What to produce: Among the lines of the data, copy those that hold "Task".
# # # # # # #
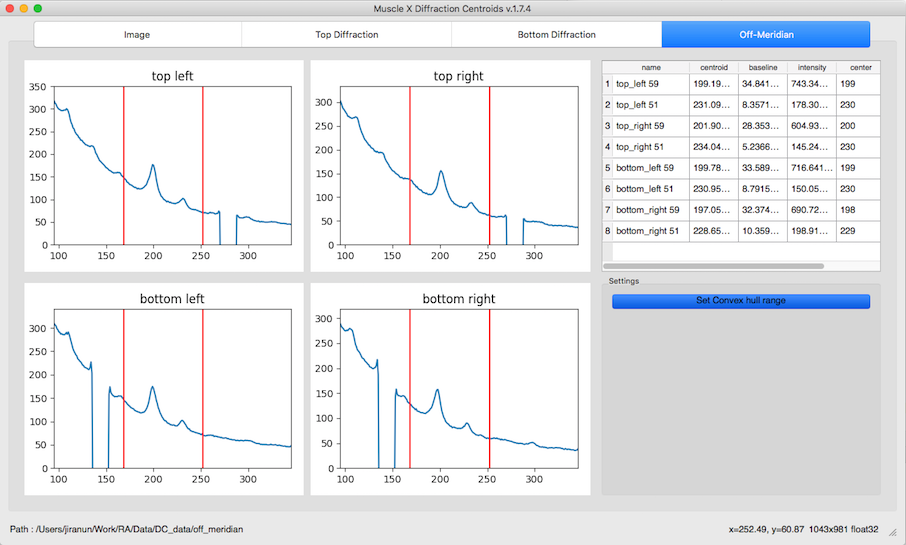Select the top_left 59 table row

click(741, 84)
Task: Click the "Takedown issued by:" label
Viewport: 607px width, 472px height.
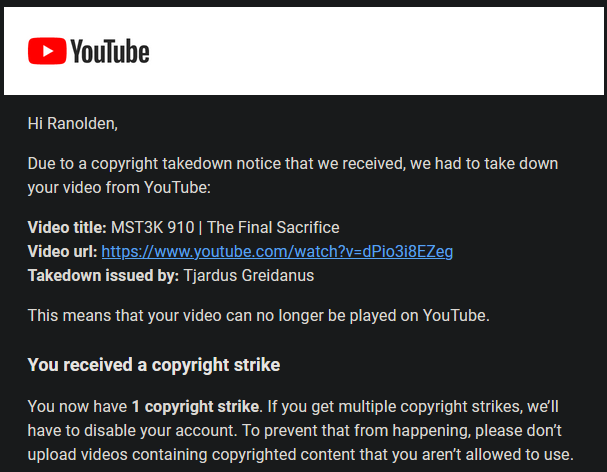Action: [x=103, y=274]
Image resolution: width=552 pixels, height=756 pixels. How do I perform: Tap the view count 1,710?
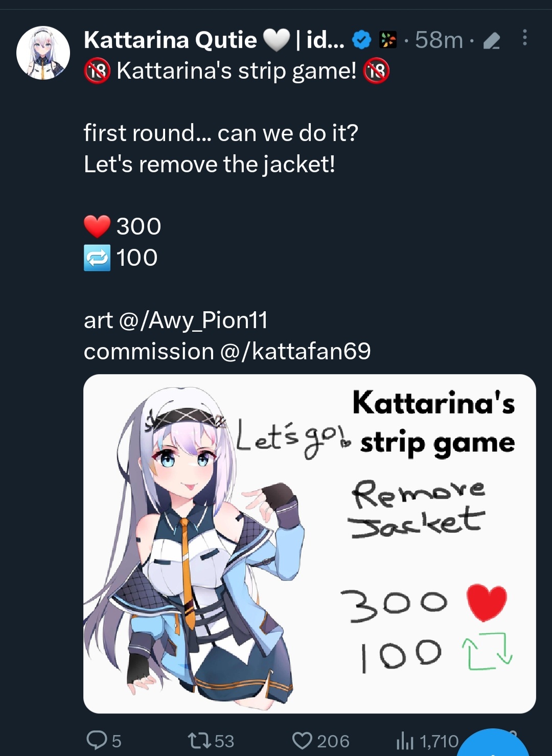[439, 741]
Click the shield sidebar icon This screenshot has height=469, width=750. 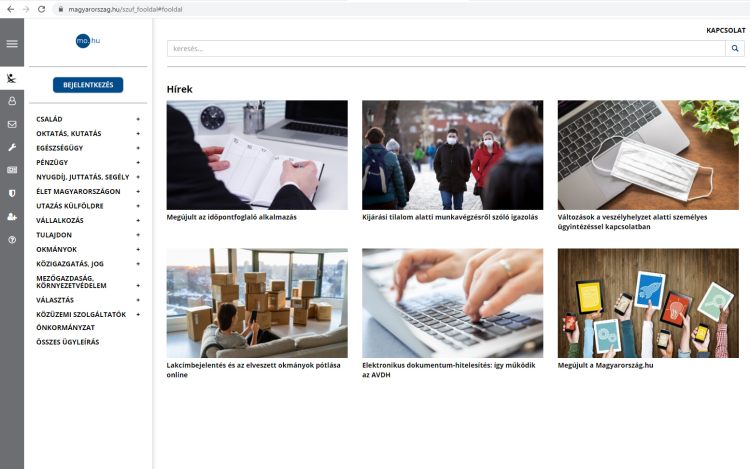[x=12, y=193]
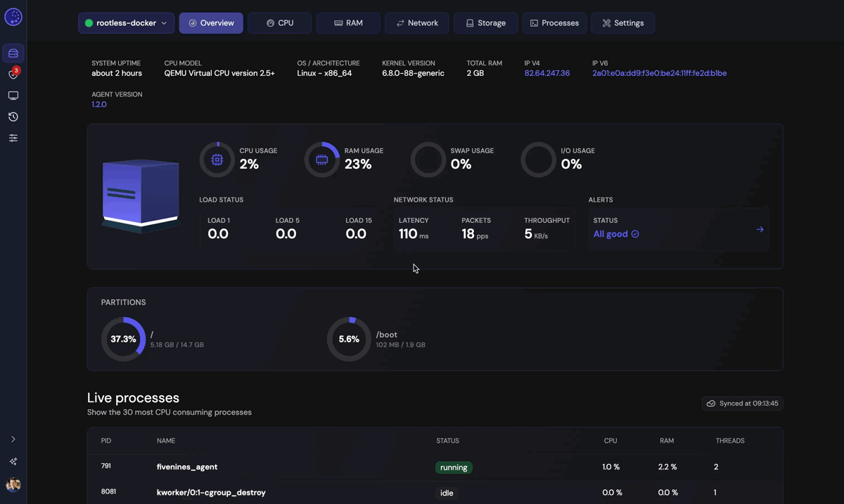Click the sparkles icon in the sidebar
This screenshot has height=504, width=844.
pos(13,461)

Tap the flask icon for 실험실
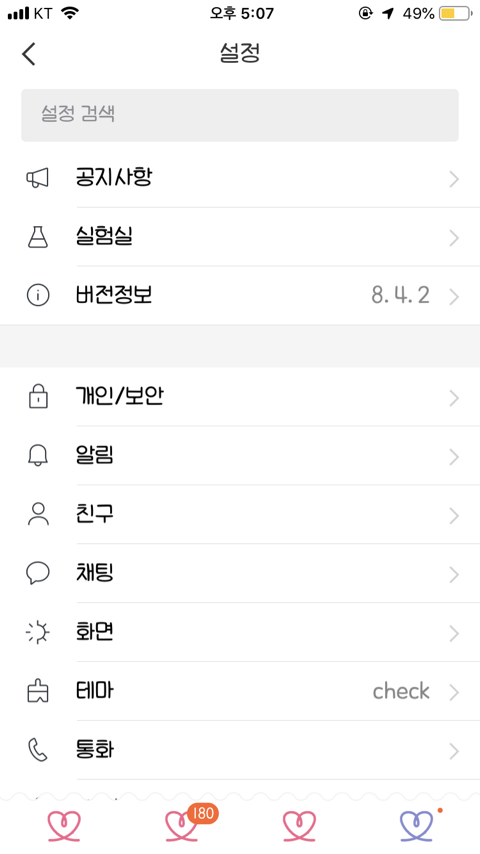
# # # # # # #
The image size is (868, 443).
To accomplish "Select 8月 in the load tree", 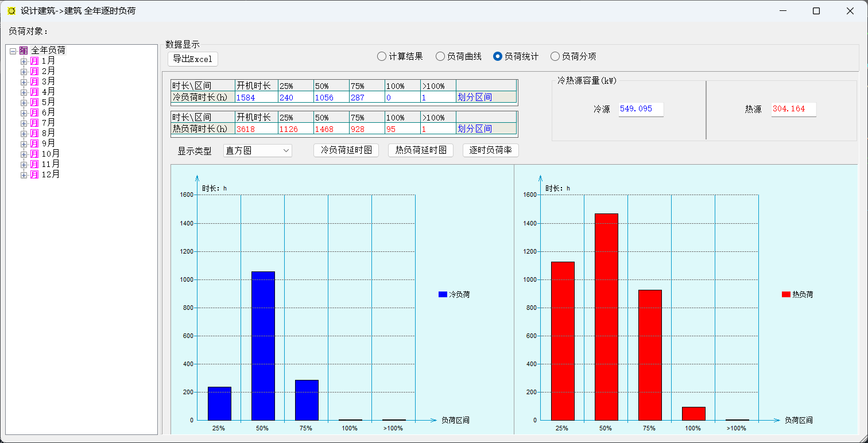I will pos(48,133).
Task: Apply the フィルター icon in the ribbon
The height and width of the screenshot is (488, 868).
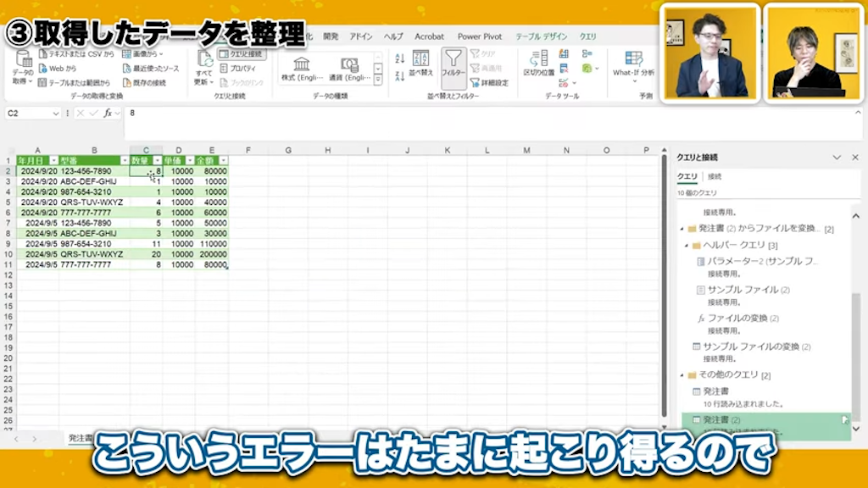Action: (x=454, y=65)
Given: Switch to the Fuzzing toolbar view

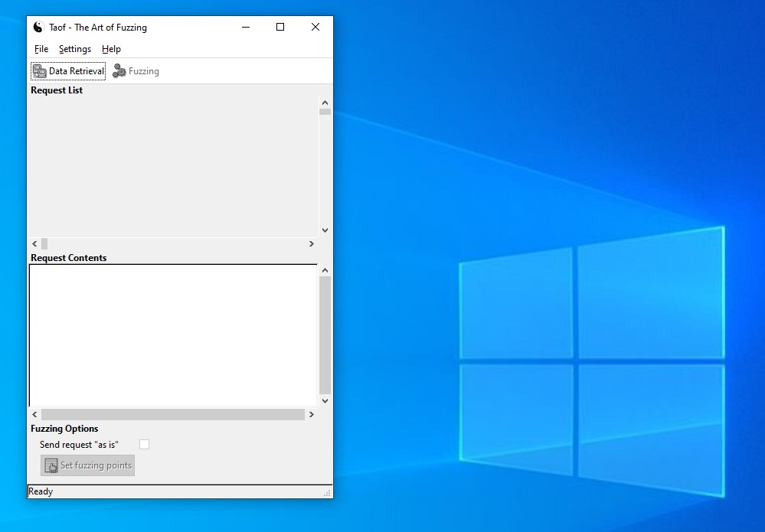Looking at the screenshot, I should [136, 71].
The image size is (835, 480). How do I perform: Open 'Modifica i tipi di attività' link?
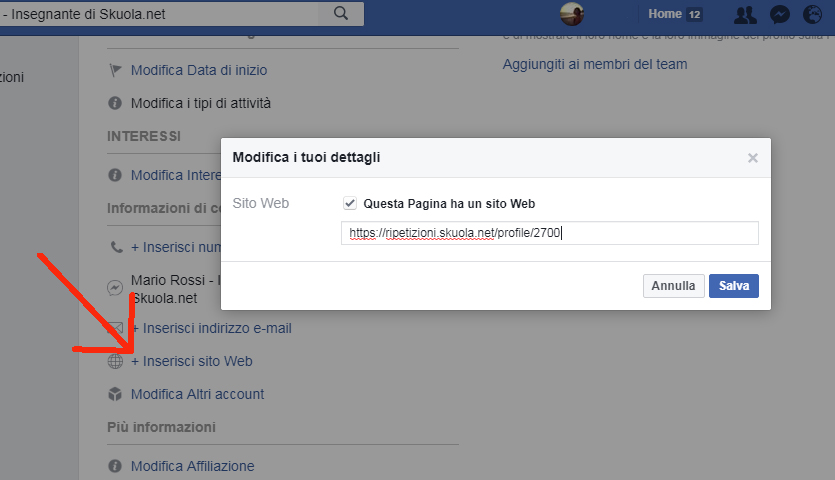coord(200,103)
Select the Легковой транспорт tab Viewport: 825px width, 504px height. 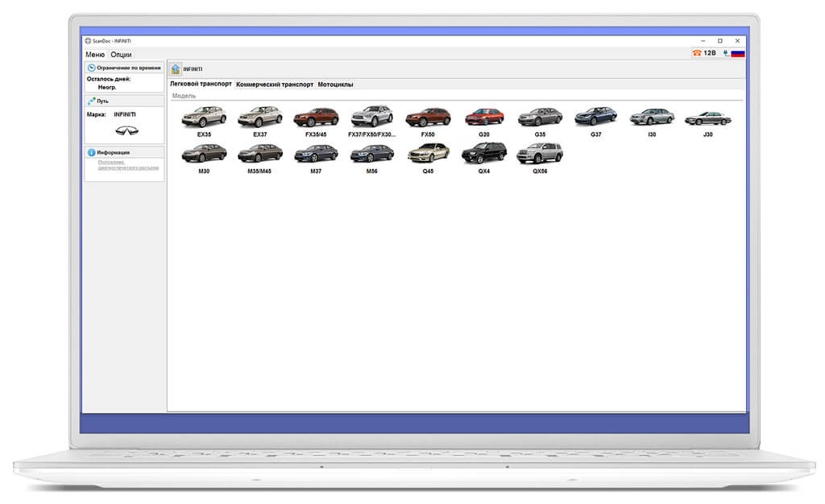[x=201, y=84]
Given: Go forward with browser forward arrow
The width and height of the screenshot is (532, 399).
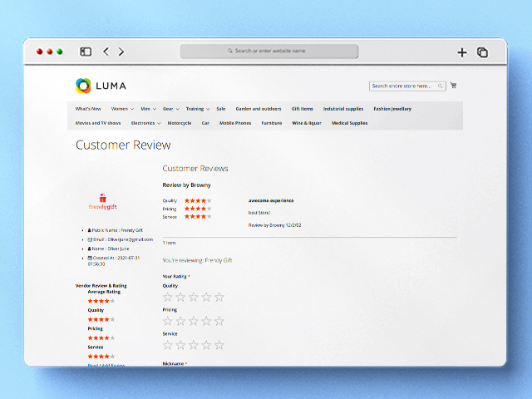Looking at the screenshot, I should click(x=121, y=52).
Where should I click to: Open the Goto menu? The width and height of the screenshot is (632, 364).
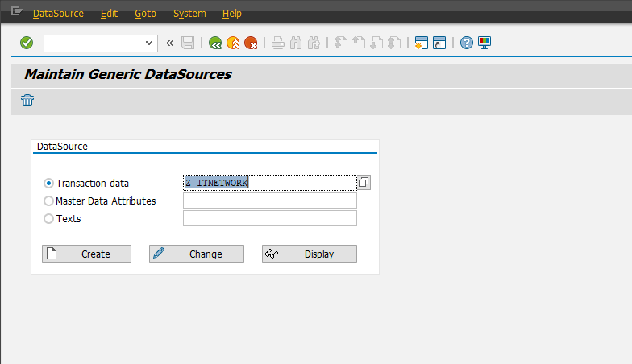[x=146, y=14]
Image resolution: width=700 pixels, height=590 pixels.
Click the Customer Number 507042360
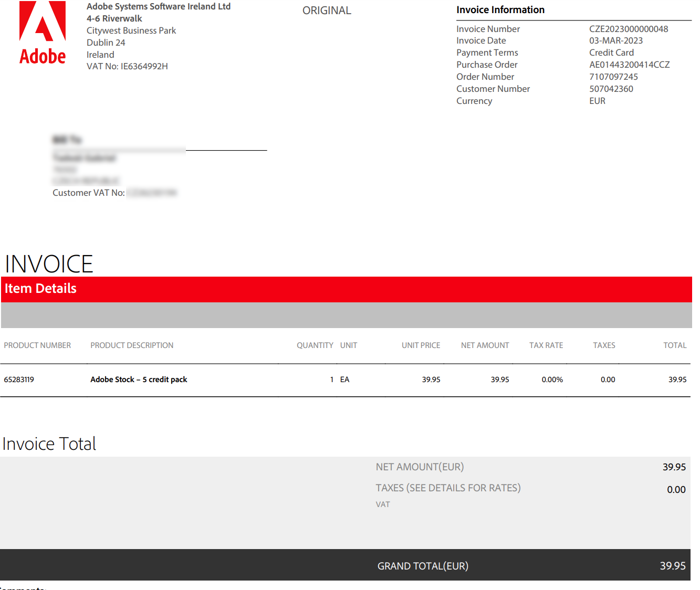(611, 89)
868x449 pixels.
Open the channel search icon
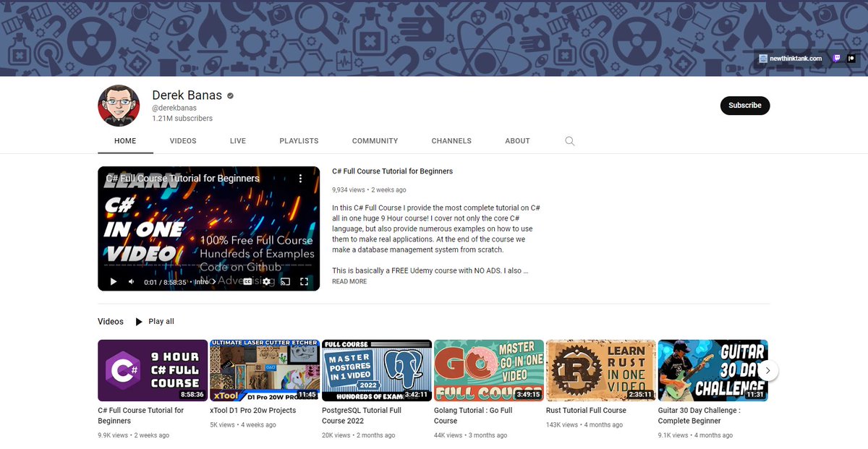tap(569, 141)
# # # # # # #
Solution to the exercise:
Task: Click the "Takedown issued by:" label
Task: Apply the フィルター icon in the ribbon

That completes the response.